La voz del Francés atrapaba la ironía del cocinero, que le respondió con una tos inventada.
—Te pondré un ejemplo, querido amigo, de lo que es la estrategia, ¡y tú, Adiel, escucha y aprende de un veterano de guerra! En toda cruzada que se quiera ganar, y esto lo saben todos los generales de todos los ejércitos, hay que sacrificar peones de la tropa. En una batalla, una primera avanzadilla de valerosos y generosos hombres marcharán salvajemente en una carga homicida contra el hostil rival, ¡serán los que más pierdan en los prolegómenos de una victoria!, caerán como chinches, ¡pero también abatirán muchos enemigos!; en un segundo y rápido movimiento, otras fuerzas motorizadas y ayudadas por cañones de artillería rodearán todo el campo de hostilidades, masacrando, cuantas más víctimas mejor, sembrando el desconcierto y el pavor por doquier…
Tortosa exclamó cómicamente, abriendo mucho la boca, sin emoción.
—Por último, por fin, una tercera división, compuesta por el grueso del ejército y todos los mandos y estrategas, cabezas pensantes, inútiles solo en apariencia, entrarán victoriosos a desequilibrar las fuerzas…

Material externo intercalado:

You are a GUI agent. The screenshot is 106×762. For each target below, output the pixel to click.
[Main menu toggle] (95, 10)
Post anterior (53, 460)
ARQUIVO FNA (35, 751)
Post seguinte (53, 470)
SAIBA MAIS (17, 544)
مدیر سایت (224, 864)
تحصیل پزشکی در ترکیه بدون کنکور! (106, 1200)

—¡Bravo!, ¡bravo! —aplaudió el cocinero—. Ahora lo he entendido, gracias, amigo, si es que soy un asno enorme e ignorante…, gracias, gracias, amigo… Nunca podré pagarte toda la sarta de tonterías que has contado en un momento.
—Estúpido arrogante…
—Según tú, tengo que sacrificar a mis «peones» para poder ganar la «batalla»… Buena estrategia…, pero hay algo que falla en toda tu maquinación, amigo, y que hace improbable que funcione tu táctica: hay demasiados generales en esta guerra.

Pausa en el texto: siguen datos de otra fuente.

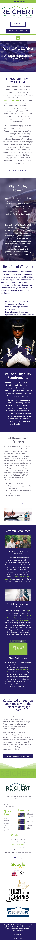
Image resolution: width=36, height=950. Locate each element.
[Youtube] (15, 1)
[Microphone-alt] (24, 1)
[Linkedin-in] (18, 1)
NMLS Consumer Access (18, 844)
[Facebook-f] (12, 1)
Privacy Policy (18, 938)
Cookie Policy (18, 934)
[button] (18, 38)
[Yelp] (21, 1)
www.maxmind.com (18, 930)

—Demasiados, claro… Solo hablaba para matar el tiempo…, amigo… Los dos sabemos que no eres tan estúpido como aparentas…, ¿verdad?

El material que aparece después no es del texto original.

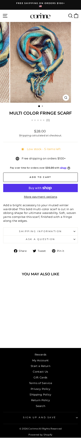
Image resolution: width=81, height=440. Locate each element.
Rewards (41, 354)
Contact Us (40, 371)
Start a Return (40, 366)
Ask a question (40, 239)
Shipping (25, 135)
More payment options (40, 196)
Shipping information (40, 231)
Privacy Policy (40, 388)
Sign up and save (39, 417)
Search (40, 406)
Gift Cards (40, 377)
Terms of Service (40, 383)
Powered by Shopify (40, 434)
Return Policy (40, 400)
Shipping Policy (40, 394)
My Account (40, 360)
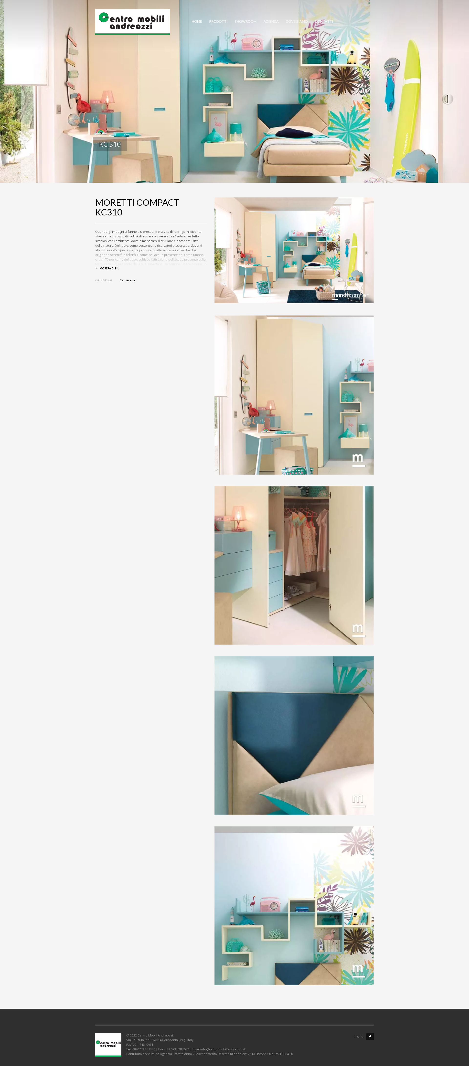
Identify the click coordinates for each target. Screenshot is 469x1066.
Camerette (127, 280)
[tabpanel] (234, 91)
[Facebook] (370, 1036)
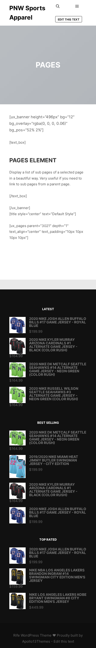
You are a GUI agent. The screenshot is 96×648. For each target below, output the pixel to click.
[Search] (58, 6)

Me pareció que el Francés se alegró de poder escaparse de aquella conversación y volver con su preocupación inicial, esa que se arrastraba por el suelo con tristeza sin decir nada. Se encendió otro cigarrillo.
—Estamos todos nerviosos, muy nerviosos —dijo en voz baja Pierre—. Muy nerviosos.
No fue hasta las doce de la noche cuando apareció. Reconocí enseguida el rostro cetrino y el enorme mostacho gris que le tapaba media cara, y la revista vanidosa de vividor que estampaba el elegante traje negro de corte inglés que llevaba puesto. Mario, el mafioso de Ángelo, traía un mensaje, escueto:
—Don Ángelo les va a dar la oportunidad de seguir vivos. Mañana a las ocho de la mañana en el cementerio de la Alegría. Vosotros dos y el ragazzo; nada de sorpresas.